+++ Page extract

He and Joe Layton and Ira Gasman created the role of Sonja for me. After Barnum was over, Joe Layton put together this show called Rock 'n Roll! The First 5,000 Years. It was incredible--way ahead of its time, because it involved multimedia, choreography with wireless mikes, tearaway costumes, all these things. The critics panned it and it closed [in a week]. It's devastating when that happens. Joe and Cy said to me, "Don't worry, 'cause we're writing something. And we're writing something for you." That had never happened in my career before. It turned out to be great work for me as an actor--to lose myself. And to get this Sonja woman--this sultry, worn, haggard, but goldenhearted woman.
What have you been up to since Fela!?
I've been traveling a lot. I just came back from Tahiti. I was on the Playbill cruise, "Broadway on the High Seas." It was stupendous, fantastic, gorgeous, and I can't wait to do it again. We had a stellar cast, including Judy Kuhn, Howard McGillin, Liz Callaway, Christine Pedi, Lewis Black, Brian Stokes Mitchell. I did Fame the Musical in Australia. I took over for Darlene Love there, as the schoolteacher. I did an August Wilson piece, Joe Turner's Come and Gone, in L.A. at the Mark Taper Forum. The season before that, I was at the Rubicon Theatre in Ventura, California--the role of Aunt Ester in Gem of the Ocean [also by Wilson].
Is doing nonmusicals something new for you?
When I was coming up, in college, I did quite a few straight plays. I played Antigone, I did Vladimir in Waiting for Godot... I went to City College, and I was in the theater company called the Demi-Gods that was founded and directed by Joseph Walker, who wrote The River Niger, which won the Tony Award for Best Play.

++++++
+++ Raw data

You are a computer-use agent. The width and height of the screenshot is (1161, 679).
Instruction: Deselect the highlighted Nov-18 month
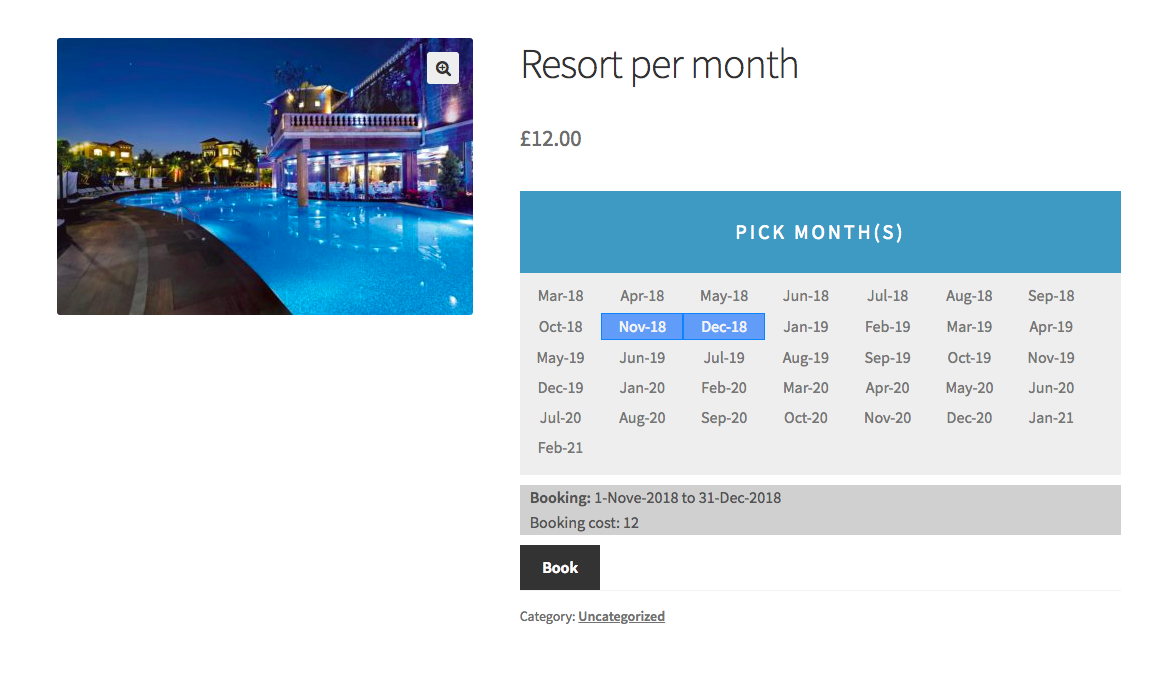[x=641, y=326]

++++++

#### Work to do:
Carry on the interview about a stage career from where it stops.

#### Task output:
Besides all your professional accomplishments, you've raised a family.
I have a son and a daughter, and they each have three children.
You don't look like a grandmother of six! Do you think any of your grandchildren will follow in your footsteps?
Maybe. My son's oldest daughter I think is going to be a fashionista. She loves to go shopping, she loves clothing. I'm often sending her these cute things that I find, and her mother says she likes to put them on and model. I have one grandson who could be a martial artist. He's still little--just 4 years old--but he's very flexible and he likes to dance and he spins around. My 10-year-old grandson is very musical; he loves to dance as well.
Are there still stones left unturned in your career?
Absolutely. I've been working with a young composer duo, Douglas Lyons and Ethan Pakchar. They are currently in the process of writing a show for me. We'll see how that all turns out. I am totally open and completely faithful that the best is yet to come for me.